**Direction**
Copy out all the records below with every "header" swapped for "heading" and nothing else altered. Leave the pictures out of your answer.

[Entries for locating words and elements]
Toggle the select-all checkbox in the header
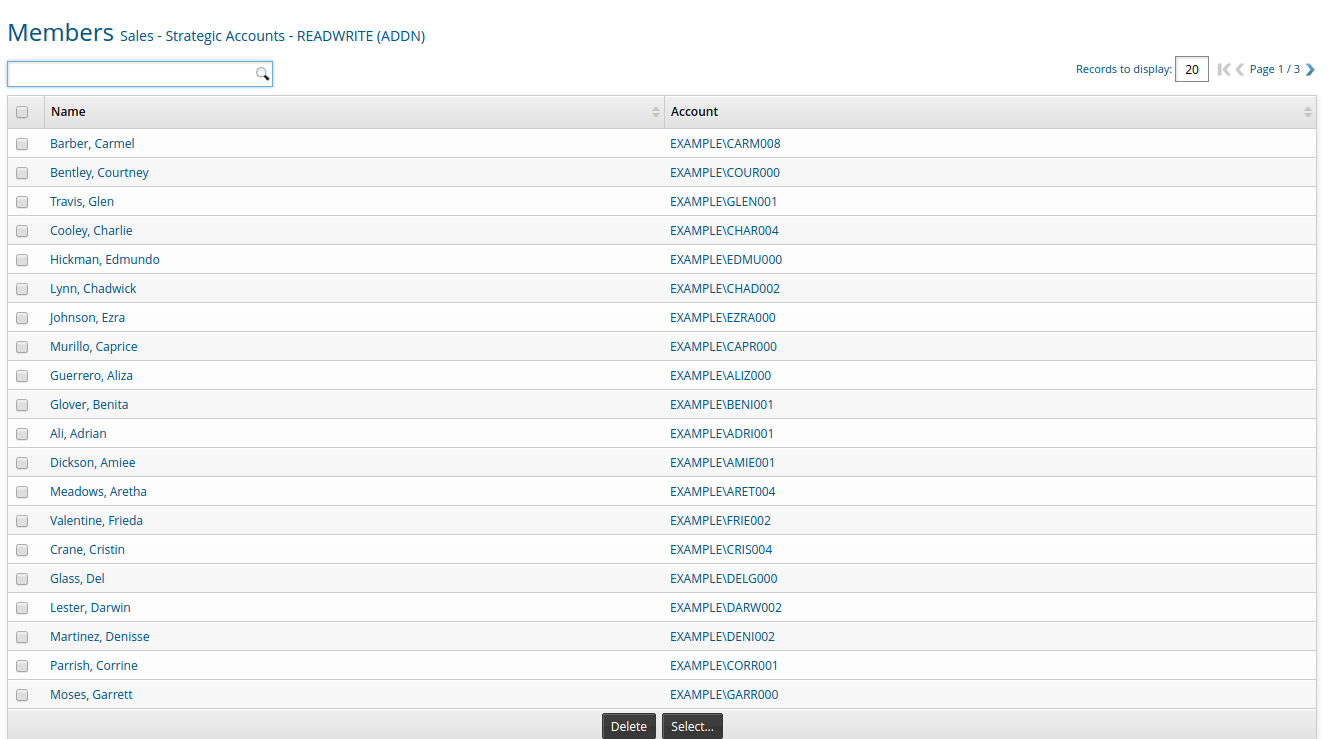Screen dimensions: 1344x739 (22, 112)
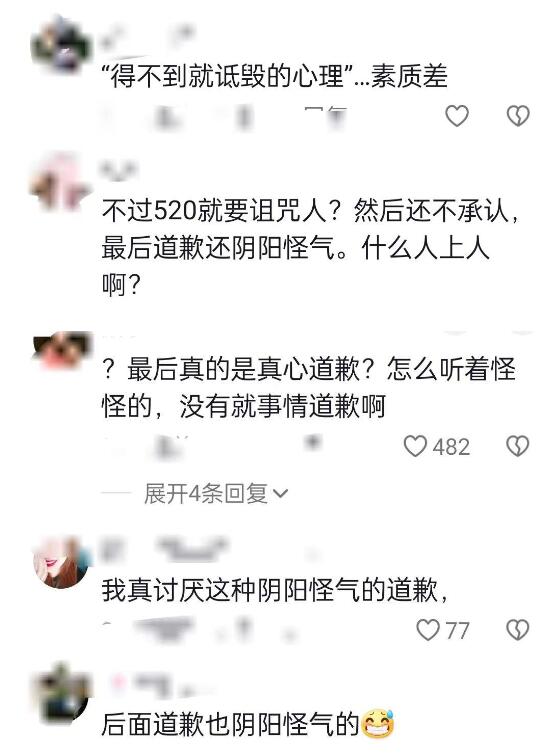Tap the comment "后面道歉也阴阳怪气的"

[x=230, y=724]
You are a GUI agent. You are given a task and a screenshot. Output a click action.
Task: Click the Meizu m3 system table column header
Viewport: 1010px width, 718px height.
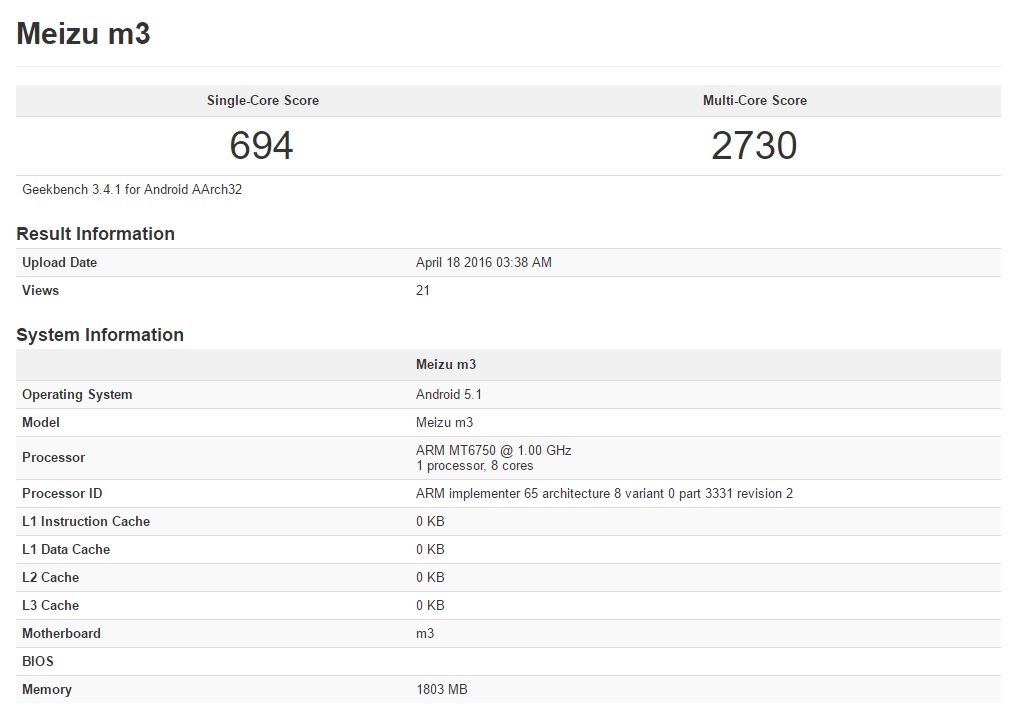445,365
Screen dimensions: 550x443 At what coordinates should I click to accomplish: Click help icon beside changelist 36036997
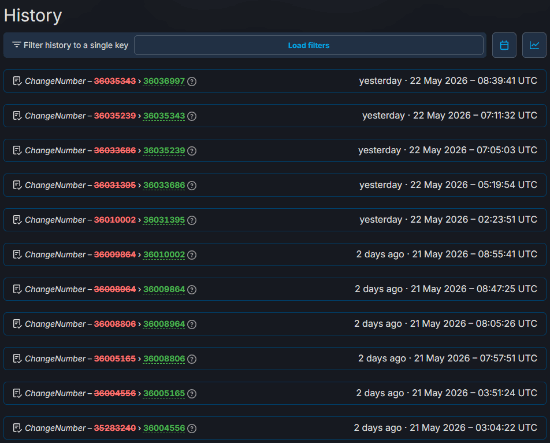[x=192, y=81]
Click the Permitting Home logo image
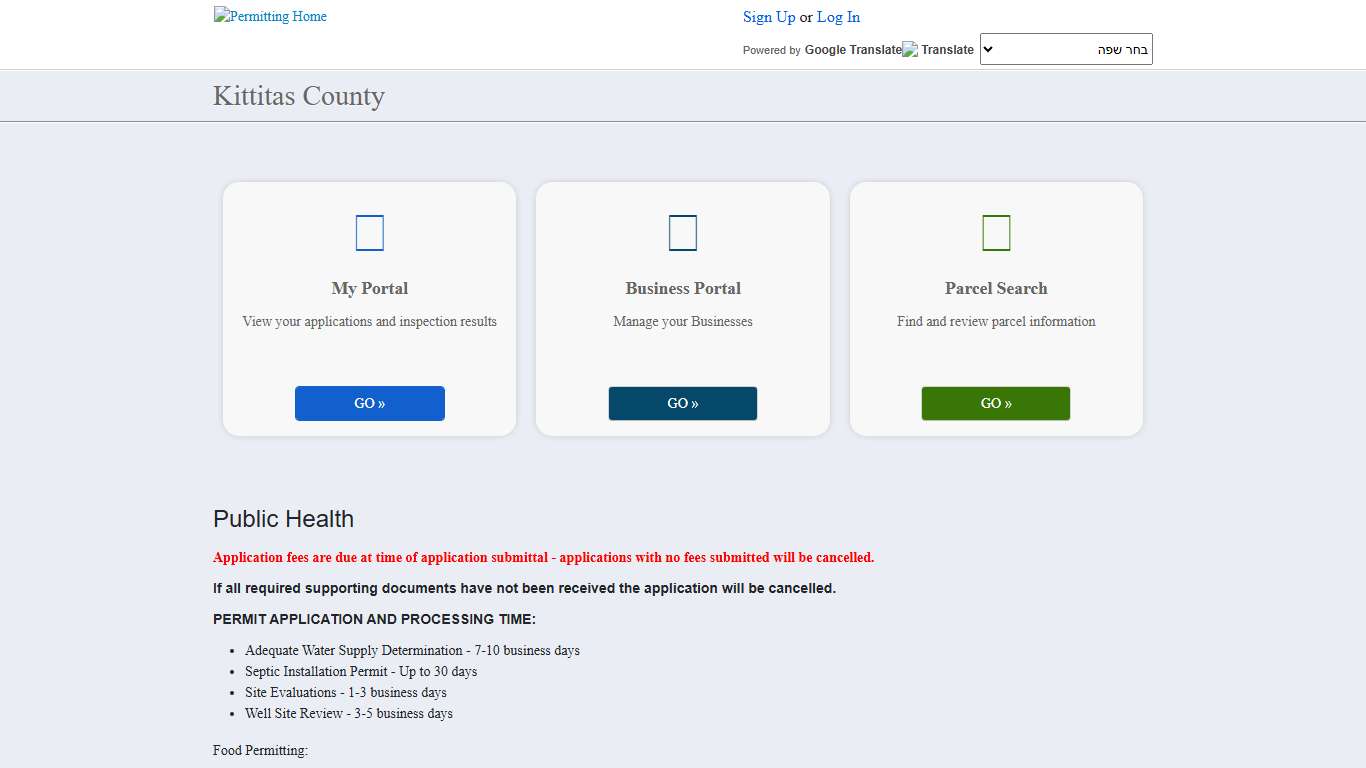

**Worked solution**
Toggle the select-all checkbox in the heading
Screen dimensions: 1344x739 (22, 112)
Tap the comment "后面道歉也阴阳怪气的"

[x=230, y=724]
You are a GUI agent. You are given a task and a screenshot. Output a click action.
Task: Click the Meizu m3 system table column heading
Viewport: 1010px width, 718px height.
445,365
Screen dimensions: 550x443 At what coordinates should I click to accomplish: Click help icon beside changelist 36036997
[x=192, y=81]
Click the Permitting Home logo image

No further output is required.